With the worst storm within memory, more than a week old, the Canadian National Railways are still struggling to free the Palmerston Division from snow, and there are still many hours of battling ahead of them. 

Last Sunday, the snowgang managed to open the lines to Owen Sound and Wiarton.  It had 2 big engines on the plow and this was followed by a third engine with a coach, loaded with some 75 shovelers, who were called out time and again to free the plow and engines from the drifts.  The plow itself was off the rails on two occasions, and on another, the tender of one of the plow engines left the rails.  This crew left Palmerston early Sunday morning and worked steadily to free the lines, arriving back in Palmerston late Monday evening. 

The Durham and Southampton lines are still blocked. 

Work of freeing the Durham branch started on Monday when crews and equipment were liberated from other lines for the work, but progress is slow. 

Wednesday evening, they had got as far as Mount Forest and they had plenty of locomotives and over 150 shovelers.   The technique of the shovelers, in itself a story, where they have to move snow higher than the trains.  Great steps are shoveled into the banks and rows of shovelers “on each step” keep throwing the snow from one step to the next until it is finally over the bank.  In places, the steps ran up to 5 tiers of shovelers and presented a truly remarkable sight. 

On the Southampton line. the plows were last reported to the “Observer” at Turners just out of Paisley, and the going was very heavy.  Officials would not predict when these last 2 lines would be brought into operation. 

Meanwhile, express and freight handling facilities here are taxed to the limit, handling the accumulated merchandise, plus all the additional re-routed from trucks when the highways were first to close and last to open.  No one could predict when this situation would clear either, but all concerned were working like trojans trying to get the situation in hand. 

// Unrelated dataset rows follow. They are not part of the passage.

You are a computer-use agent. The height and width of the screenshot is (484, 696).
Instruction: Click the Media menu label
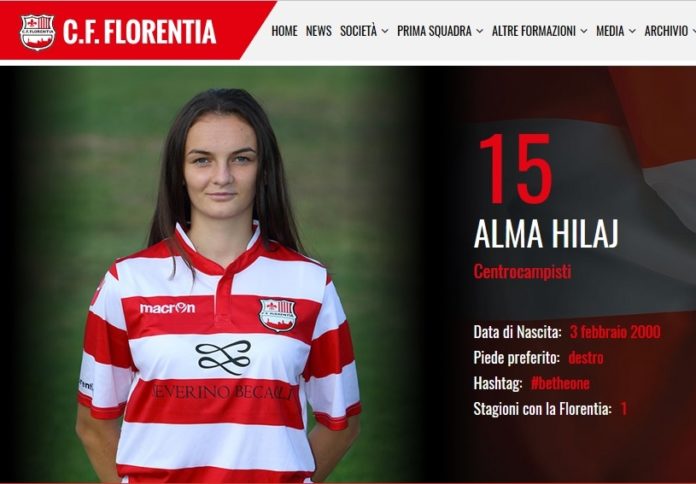(610, 31)
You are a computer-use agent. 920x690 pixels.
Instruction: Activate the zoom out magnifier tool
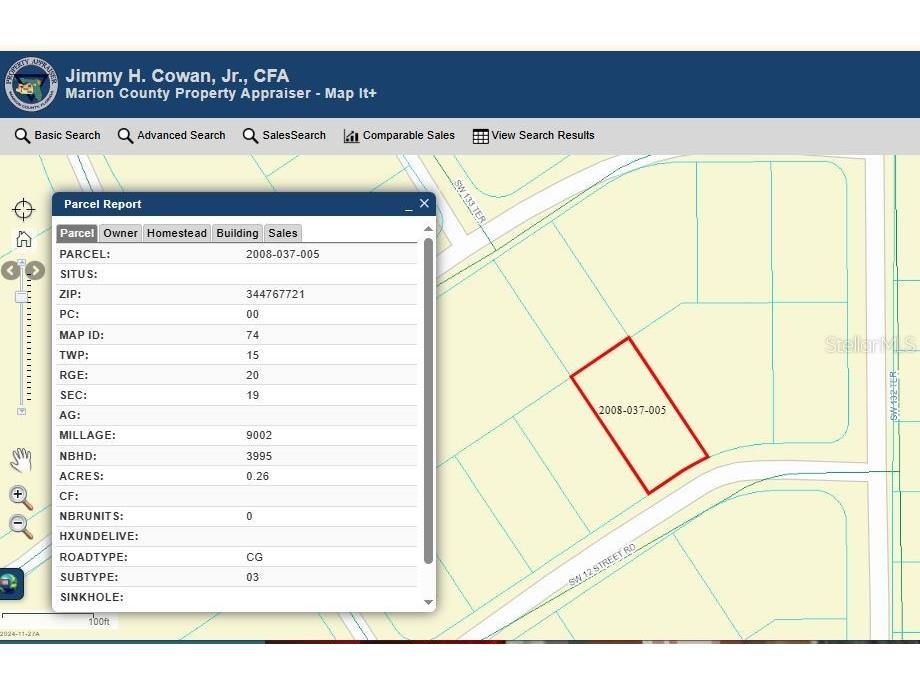point(21,526)
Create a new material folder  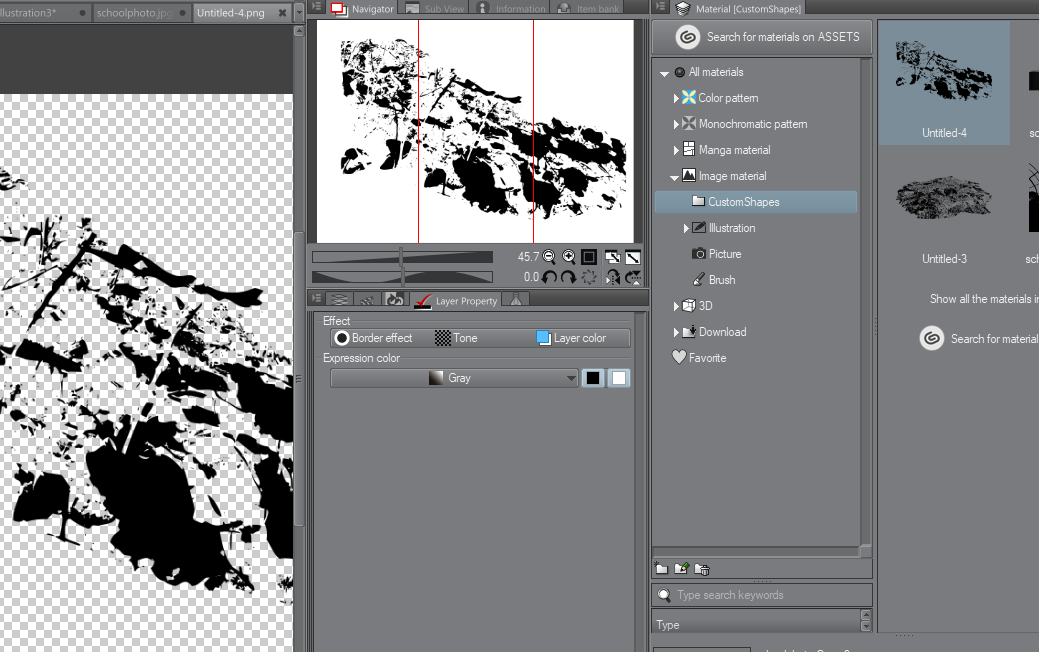[x=661, y=569]

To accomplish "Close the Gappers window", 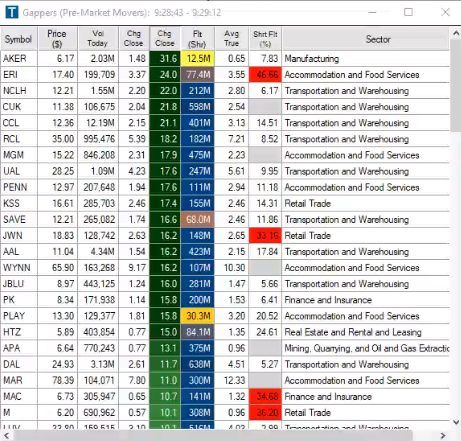I will coord(445,12).
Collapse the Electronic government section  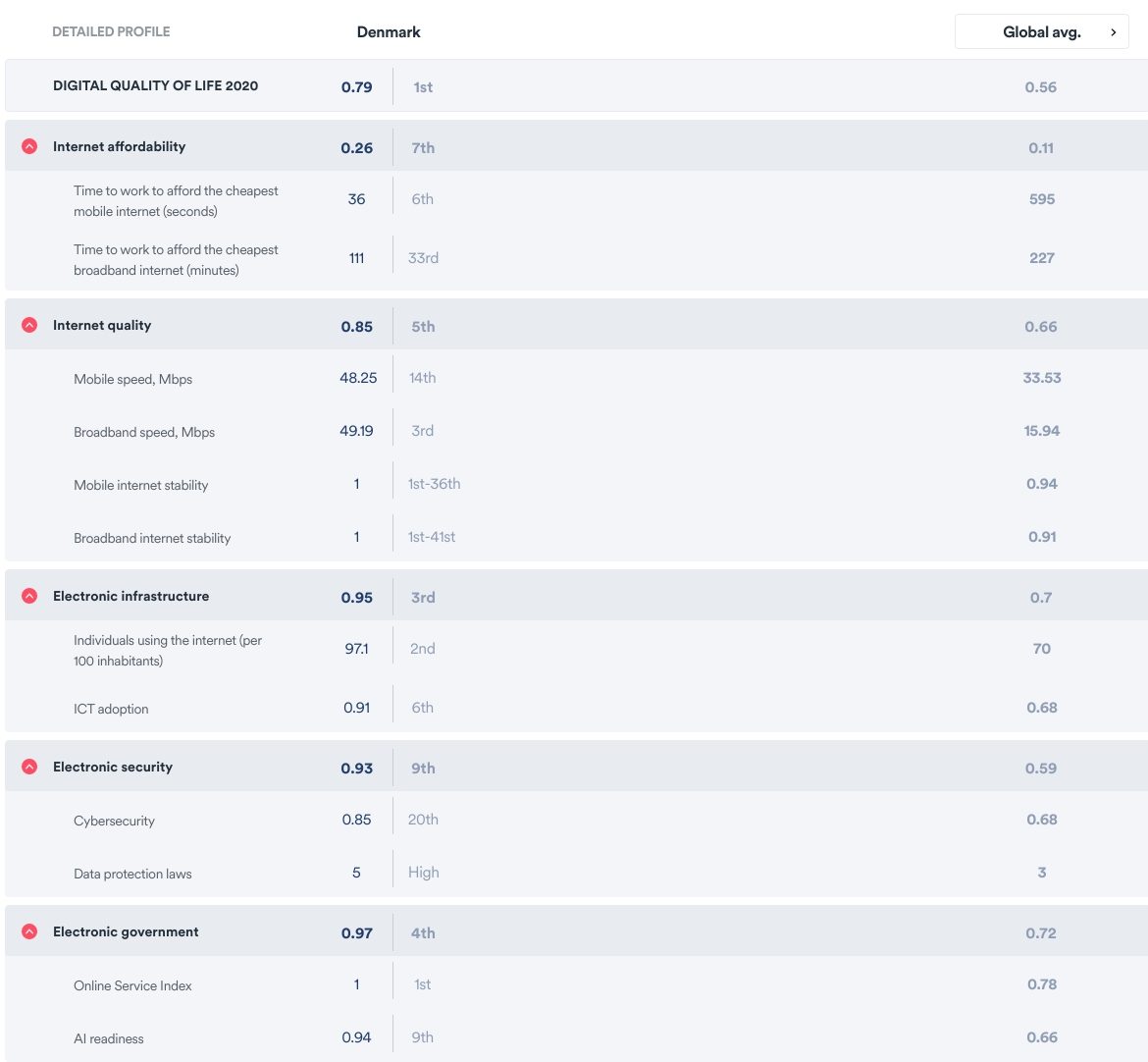[29, 931]
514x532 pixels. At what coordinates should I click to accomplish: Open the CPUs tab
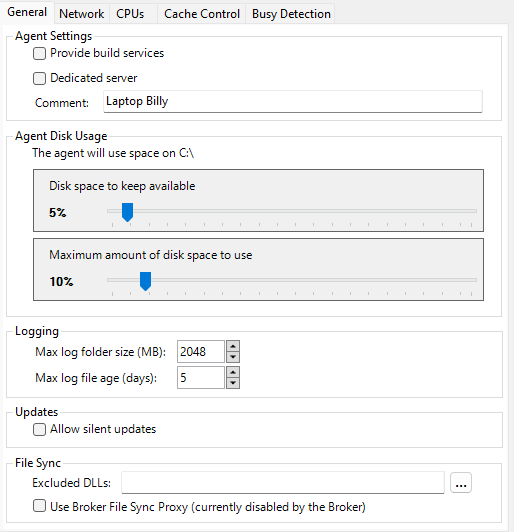click(130, 14)
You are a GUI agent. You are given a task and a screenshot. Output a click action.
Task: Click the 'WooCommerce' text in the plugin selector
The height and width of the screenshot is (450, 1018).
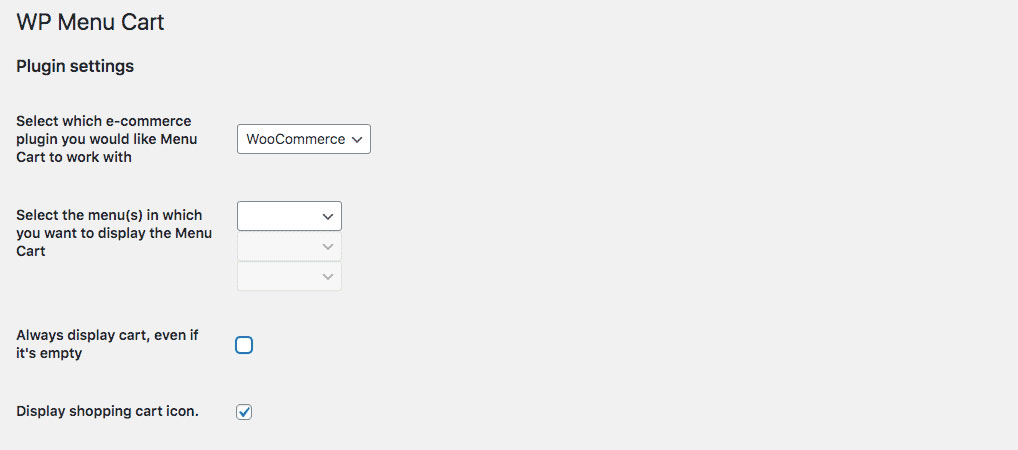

A blower-type plow was imported from Quebec and pressed into service here, and was of some value here while it stood up to the punishment.  This plow has its own boiler working on 200 pounds of steam pressure.  This drives a powerful steam engine, turning a huge fan-like apparatus that eats into the snow and hurls it into the fields.  The plow is slow, three to five miles an hour while working but it is effective but the Palmerston snow was too much for it, and on Monday, it blew a cylinder head at Paisley and had to be sent in for repairs.  Roy McCreight and Bill Snider were on the plow that was smashed at Ethel last week and they walked the entire distance from Ethel to Palmerston, some 23 miles and went out on other plows to battle drifts. 

Bill had his army training to carry him through, but Roy with his over 200 pounds was near bushed.  His square dance training must have helped, though, for the next day saw them on a plow with 4 engines, shoving it, in an endeavour to open the Kincardine line.  This was on Thursday last and they were going through a cut north of Wingham.  The cut was peculiar in that the weight of snow was practically on one side of the plow.  This terrific weight smashed a rail, and at near 40 miles an hour, the nose of the plow dug into the frozen clay bank.   The plow went one direction, the engine immediately behind it, the other, its tender the other way, and the second engine following, until the plow, 2 locomotives, and their tenders lay zig-zagged up the cut, all half-buried in snow.  No casualties were incurred but the line was held up for some days and considerable damage done to equipment. 

Highways were slower opening.  County roads were plowed in good time and many devious routes were devised by truckers to get their produce rolling without the use of highways.  However, on Tuesday of this week, the highway was opened to Stratford on our west and Teviotdale on the east.  On Wednesday of this week, the highway was opened to Arthur and it was possible to get to Toronto via Guelph, but all highways are narrow, and traveling on the highways unless very important, is certainly ill-advised.  The Orangeville Road is still blocked and there is no forecast as to when it will be open, though the Department of Highways may now be able to concentrate their equipment on this stretch. 

Tuesday night a large highway snowblower was stationed in Palmerston and it may even now be working on the Arthur-Orangeville Road, though all plows of this type are slow- progressing vehicles.